Ratlosigkeit, Angst und Zorn

Ralf Dahrendorf ist der Altmeister der Gegenwartsanalyse. Letzte Woche las ich von ihm unter dem Titel “Die Revolution bleibt aus!” eine Kolumne, die mir angesichts der ersten Ergebnisse zur Wahl ins Europäische Parlament unweigerlich wieder in den Sinn kommt.

14455789
Ralph Dahrendorf, vormals EU-Kommissar, Soziologe, analysierte letzte Woche die Stimmungslage in Europa treffend

Die Grundstimmung beschrieb der liberal eingestellte, in der Oeffentlichkeit sehr präsente Soziologe so: Die Welt wird durch die Wirtschaftskrise geschüttelt. Doch steckt sie nicht in einer revolutionären Situation. Es gibt keine Energie der Veränderung. Denn es überwiegt die Ratlosigkeit. Sie ist gepaart mit Angst. Und diese verbindet sich mit Zorn.

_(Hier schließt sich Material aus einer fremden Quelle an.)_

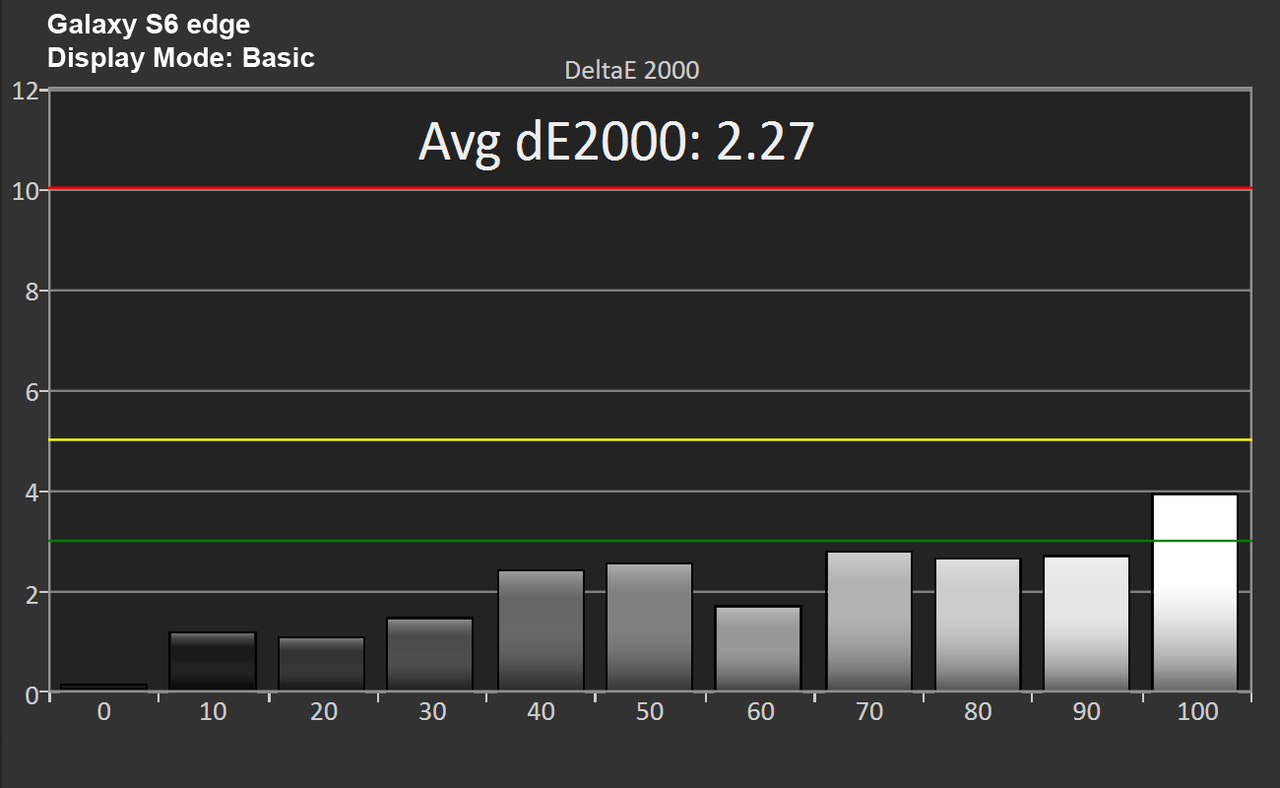1280x788 pixels.
Task: Click the bar above the 50 label
Action: (649, 627)
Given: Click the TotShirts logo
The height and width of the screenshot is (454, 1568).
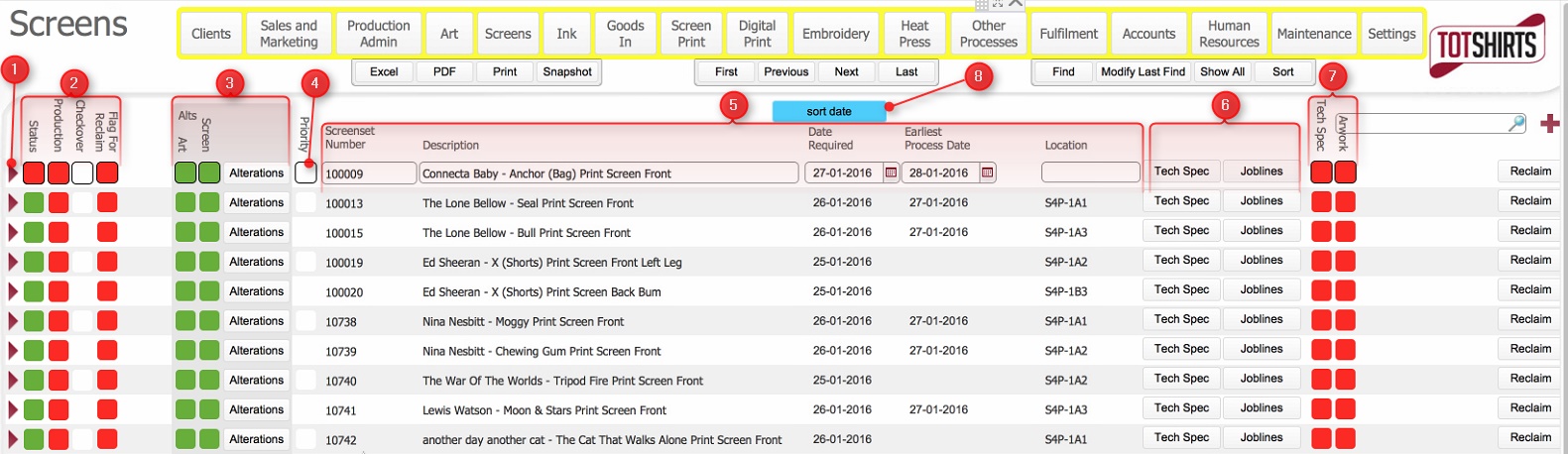Looking at the screenshot, I should point(1486,46).
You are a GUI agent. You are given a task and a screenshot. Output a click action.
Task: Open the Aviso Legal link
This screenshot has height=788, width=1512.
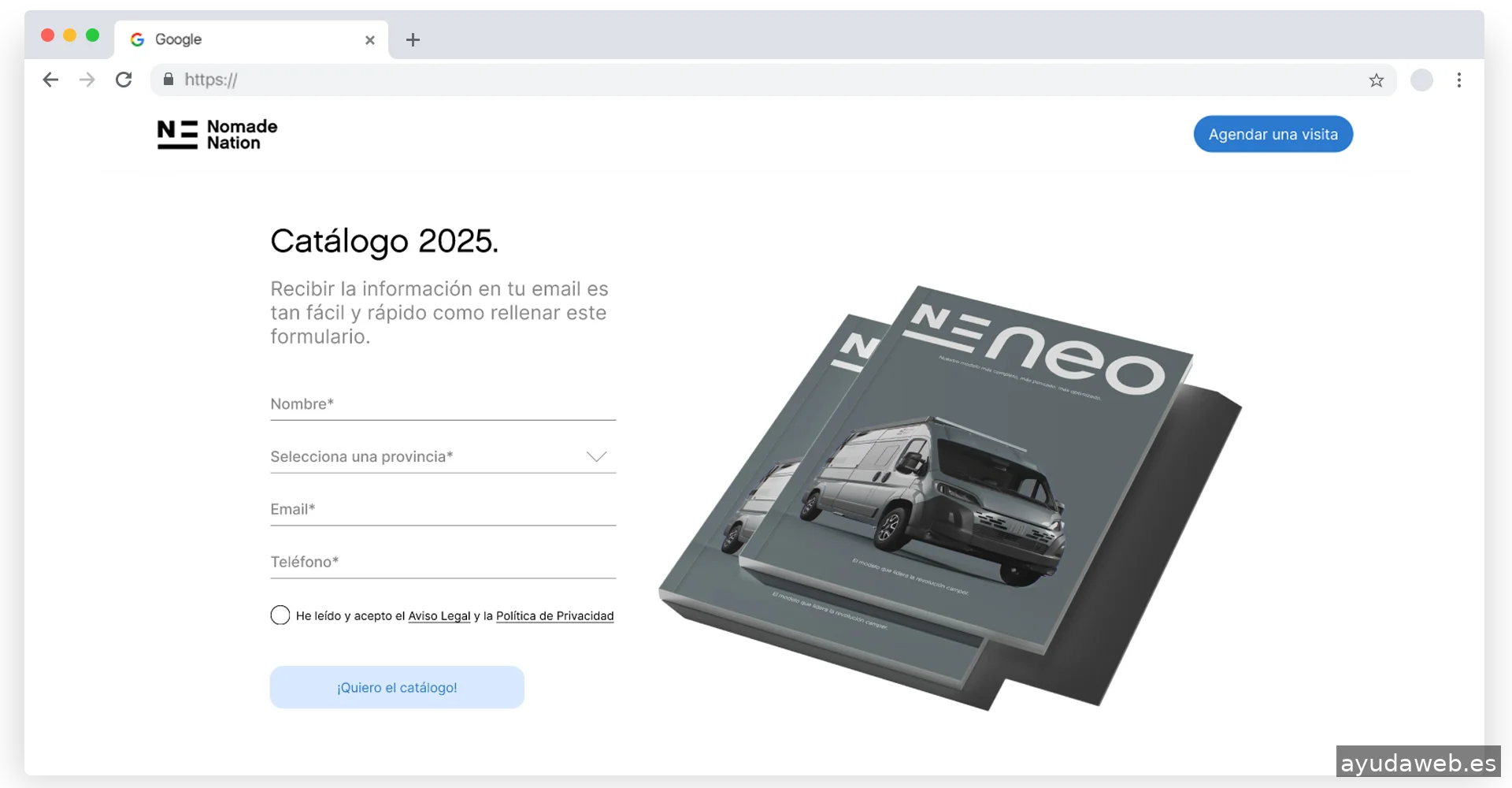439,616
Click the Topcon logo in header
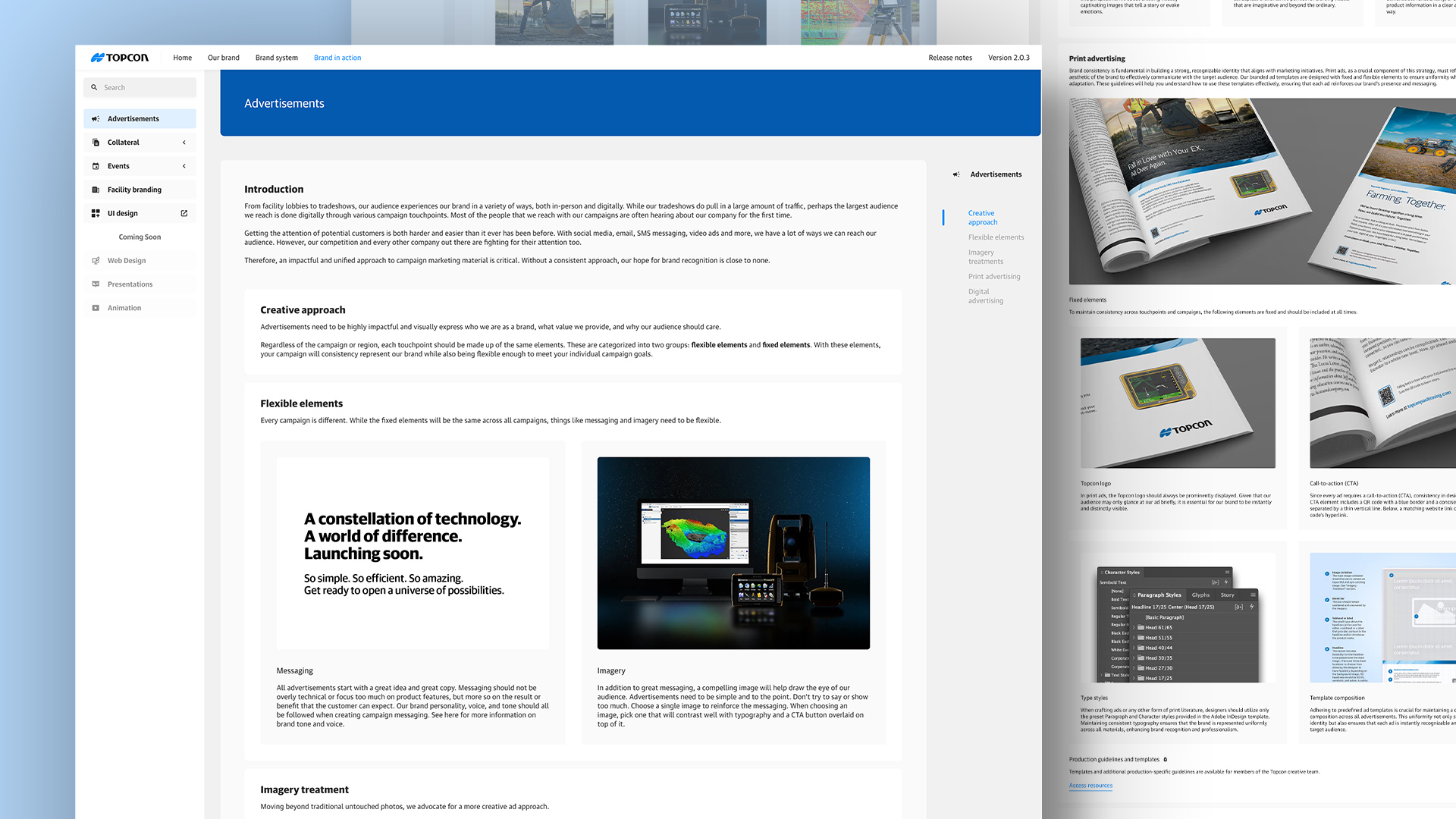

Diese Mischung, sagt der Professor für sozialen und politische Theorie, kann jederzeit explodieren, wo auch immer. Das soll aber nicht darüber hinweg täuschen, dass die realen Aussichten für die meisten BürgerInnen nicht rosig sind. Und das nicht nur für den Moment.

Dahrendorf, vormals EU-Kommissar für Deutschland, verglich in der Kolumne die jetzige Stimmungslage mit der der 30er Jahren des 20. Jahrhunderts Mustergültig erarbeitet worden seien die Reaktionsweisen der Arbeiterschaft nicht durch Karl Marx, sondern durch Marie Jahoda. Wer galubte, es folge die Zeit des Aufbruchs, liege falasch. Denn damals wie heute überwog und überwiegt die Resignation. Und die ist keine politisch gestaltende Kraft. Maximal eine der Abrechnung.

Die Resultate zur Wahlbeteiligung, mit 43 Prozent ein historischer Tiefstwert (und gar noch tiefer als bei schweizerischen Parlamentswahlen!), aber auch die Ausschläge bei den Parteien lassen kaum einen anderen Schluss zu.